“你到底是不是真瞎?一次我當你是不小心,兩次我當你是蠢豬。但事不過三,這次又是什麼意思!”
“怎麼了?”
元筱被暴呵聲嚇得手一抖,筷子險些脫手。
少女抬起埋在碗裡的頭,一時間不知該如何形容元棲意現在的表情,或許用精彩紛呈合適一些。

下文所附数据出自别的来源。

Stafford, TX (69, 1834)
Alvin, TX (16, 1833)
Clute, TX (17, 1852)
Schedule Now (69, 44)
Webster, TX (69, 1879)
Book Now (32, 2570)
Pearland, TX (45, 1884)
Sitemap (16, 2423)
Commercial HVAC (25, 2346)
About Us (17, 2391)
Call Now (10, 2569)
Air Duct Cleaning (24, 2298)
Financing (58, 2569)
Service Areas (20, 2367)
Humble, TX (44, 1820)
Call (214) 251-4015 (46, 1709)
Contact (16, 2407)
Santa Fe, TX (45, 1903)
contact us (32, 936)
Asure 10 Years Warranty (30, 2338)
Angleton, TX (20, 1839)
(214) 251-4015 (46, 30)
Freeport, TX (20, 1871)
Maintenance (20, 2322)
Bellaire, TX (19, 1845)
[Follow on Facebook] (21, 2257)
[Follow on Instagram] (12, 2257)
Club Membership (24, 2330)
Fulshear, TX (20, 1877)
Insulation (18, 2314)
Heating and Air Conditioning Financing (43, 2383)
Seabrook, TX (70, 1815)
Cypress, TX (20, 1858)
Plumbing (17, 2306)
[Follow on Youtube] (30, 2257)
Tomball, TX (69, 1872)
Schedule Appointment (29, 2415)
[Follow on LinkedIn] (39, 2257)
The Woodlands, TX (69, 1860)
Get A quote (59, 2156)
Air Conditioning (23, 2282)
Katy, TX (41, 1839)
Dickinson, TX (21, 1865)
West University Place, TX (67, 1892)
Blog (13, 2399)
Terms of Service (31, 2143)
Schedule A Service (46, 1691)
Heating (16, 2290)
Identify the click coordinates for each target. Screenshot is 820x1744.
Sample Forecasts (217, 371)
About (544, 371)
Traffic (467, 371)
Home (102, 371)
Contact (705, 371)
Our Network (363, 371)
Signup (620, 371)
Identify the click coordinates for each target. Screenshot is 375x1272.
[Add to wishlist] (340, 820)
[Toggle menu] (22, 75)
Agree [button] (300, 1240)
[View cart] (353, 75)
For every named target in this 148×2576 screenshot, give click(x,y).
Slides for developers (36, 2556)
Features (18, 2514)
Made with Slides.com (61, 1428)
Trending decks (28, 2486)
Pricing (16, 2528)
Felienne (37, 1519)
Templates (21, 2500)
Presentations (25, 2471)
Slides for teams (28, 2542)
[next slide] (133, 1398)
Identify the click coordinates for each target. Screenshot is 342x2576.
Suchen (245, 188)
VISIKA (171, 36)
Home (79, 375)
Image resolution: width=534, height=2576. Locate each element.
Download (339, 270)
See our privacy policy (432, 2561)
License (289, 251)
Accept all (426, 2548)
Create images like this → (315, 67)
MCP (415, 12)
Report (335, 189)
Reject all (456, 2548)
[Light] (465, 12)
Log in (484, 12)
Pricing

“這臭瞎子就是故意的,你沒看出來嗎?他就是故意在這耍我呢!”
滾燙的觸感從大腿蔓延至全身,灼燒後的刺痛如針扎如皮肉般讓少年疼到冷汗首流。
元筱智力沒問題,她當然看出來了,而且裴御搞這些小動作時還挺明顯。
“死丫頭你又不說話是吧,又在這偏袒他!”
元棲意“噌”地一下從長凳上彈起,手掌抓住裴御的腦袋抵在桌面上。
“我受不了了!裴御,你找死是不是?!”
這一聲怒吼差點掀翻包子鋪的棚頂,王大娘從蒸籠後探出頭張望。
一雙眼睛裡滿是惶恐:“啊呀呀,這是怎麼了?怎麼生這麼大的火氣?”
“你們鋪子裡剁肉的菜刀呢,我今天就要把這臭瞎子砍成肉泥。”
少年咬牙切齒,氣到眼眶泛紅,一雙狹長的眸子殺意騰騰,恨不得當場把裴御生吞活剝。
青年被他摁在桌上,俊臉緊貼油膩的桌面:“是三公子你非要人喂,我手上沒力氣,又不是故意的,怎麼這麼小家子氣?”
少女吃好後,將筷子並齊,輕輕擱在碗旁。
她的目光掃過元棲意漲紅的臉,又落在裴御被按得變形的半邊輪廓上。
“你們兩個要打回家打,打個天昏地暗,你死我活的沒人管。注意你們現在所觸碰到的所有都是百姓資產,千萬別損傷了。”
萬一損壞桌椅,王大娘肯定會哭天喊的讓兩人賠償。
這兩個窮光蛋分文沒有,肯定賠不起,到時候這銀兩還要在自己口袋裡掏。
元筱手頭的銅錢銀兩都是正經過日子用的,才不是給兩人擦屁股的。
少年還在氣頭上,別說是銀錢,就是豁出性命他也要給裴御一點顏色瞧瞧:“我不管!我今天就是要他拼命!”
元棲意無理取鬧之際,空氣中突然浮現出一股好聞又甜膩的油酥香。
他的視線朝著香氣的來源尋去,這才發現包子鋪的對面是一家賣各種甜品酥食的小攤。
攤上擺放了各種糕點,最上層的龍鬚酥蓬鬆綿軟,日頭下看起來極為誘人。
元棲意按著裴御的手還沒松,眼神卻鬆動了幾分,他喉結微動:“我、我今天……”
少年嗜甜,最愛的就是龍鬚酥,從京城出發這麼久以來,他還一次沒吃到過。